METRON-227 “Add Time-Based Flushing to Writer Bolt”, and
METRON-322 “Global Batching & flushing”
have been dormant since July, but contain some very valuable ideas. The basic
idea is that Metron’s Writer queues in general will flush on queue size, but
not on time. As a result, low-traffic or bursty channels can languish
unprocessed, and therefore un-ack’ed, which results in Storm automatically
recycling the messages after a certain timeout (topology.message.timeout.secs),
or if too many total pending messages accumulate in a topology
(topology.max.spout.pending). This results in duplicate messages and wasted
computations, as well as unpredictable latency.

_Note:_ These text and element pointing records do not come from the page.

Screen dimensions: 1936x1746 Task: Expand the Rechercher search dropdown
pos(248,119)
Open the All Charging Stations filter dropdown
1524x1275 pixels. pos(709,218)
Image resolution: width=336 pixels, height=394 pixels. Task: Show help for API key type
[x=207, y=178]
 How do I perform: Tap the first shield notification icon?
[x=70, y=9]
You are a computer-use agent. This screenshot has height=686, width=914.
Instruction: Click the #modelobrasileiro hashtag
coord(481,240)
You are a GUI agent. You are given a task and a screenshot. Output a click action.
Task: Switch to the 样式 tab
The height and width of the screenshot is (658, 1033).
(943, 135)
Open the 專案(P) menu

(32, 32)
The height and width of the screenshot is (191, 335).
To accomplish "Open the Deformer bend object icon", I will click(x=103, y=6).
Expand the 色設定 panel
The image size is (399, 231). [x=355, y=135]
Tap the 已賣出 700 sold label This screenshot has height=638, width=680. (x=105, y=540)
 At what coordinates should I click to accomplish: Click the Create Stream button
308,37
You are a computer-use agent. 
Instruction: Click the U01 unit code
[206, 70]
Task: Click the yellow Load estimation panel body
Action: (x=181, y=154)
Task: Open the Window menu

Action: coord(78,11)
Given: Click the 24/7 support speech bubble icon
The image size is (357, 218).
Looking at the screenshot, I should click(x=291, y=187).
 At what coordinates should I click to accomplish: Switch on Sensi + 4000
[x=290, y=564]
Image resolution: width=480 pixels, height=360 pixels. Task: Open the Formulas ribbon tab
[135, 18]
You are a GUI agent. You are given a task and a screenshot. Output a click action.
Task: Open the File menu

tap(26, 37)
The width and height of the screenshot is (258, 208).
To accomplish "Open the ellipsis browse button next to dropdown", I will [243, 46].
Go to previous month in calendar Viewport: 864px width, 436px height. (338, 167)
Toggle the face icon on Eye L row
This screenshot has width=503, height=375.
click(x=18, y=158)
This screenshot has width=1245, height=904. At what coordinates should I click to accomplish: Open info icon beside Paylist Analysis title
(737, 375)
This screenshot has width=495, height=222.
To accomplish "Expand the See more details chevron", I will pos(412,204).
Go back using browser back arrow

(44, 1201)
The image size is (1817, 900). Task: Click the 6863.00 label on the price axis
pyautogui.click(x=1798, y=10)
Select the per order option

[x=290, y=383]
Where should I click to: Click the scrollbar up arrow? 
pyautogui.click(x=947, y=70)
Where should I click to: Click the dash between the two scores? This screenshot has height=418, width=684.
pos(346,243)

Storm now has a very nice, low-complexity solution for time-based flushing,
using Tick Tuples.
I propose to use Tick Tuples to implement time-based flushing for all Writer
queues that currently flush only on queue size.
I will do this work in the context of METRON-322, subsuming METRON-227 into it.
Per the recommendation of some members of the Storm implementation team, I will
default the queue flush timeout (topology.tick.tuple.freq.secs) in each Writer
to half the value of topology.message.timeout.secs (minus delta). The default
value of topology.message.timeout.secs is 30 seconds, so in many cases the
queue flush times will be set to 14 seconds; but this will be configurable.
The reporter of METRON-322 was also concerned about “global” behavior of a
topology, for instance the Enhancer topology with multiple telemetry-specific
bolts in parallel. If each individual bolt accumulates a number of un-ack’ed
messages, the total across the whole topology can become large, and if
topology.max.spout.pending is set, it may trigger. However, the probability of
this drops greatly if we implement a reasonable default for queue flush
timeouts, and any remaining issue can be addressed by setting the bolt queue
size limits, and the value of topology.max.spout.pending itself, appropriately.
Therefore, I will not at this time worry much about this “global” behavior,
other than making sure that all Writers in the topology have queue flush
Your thoughts, suggestions, and concerns are invited.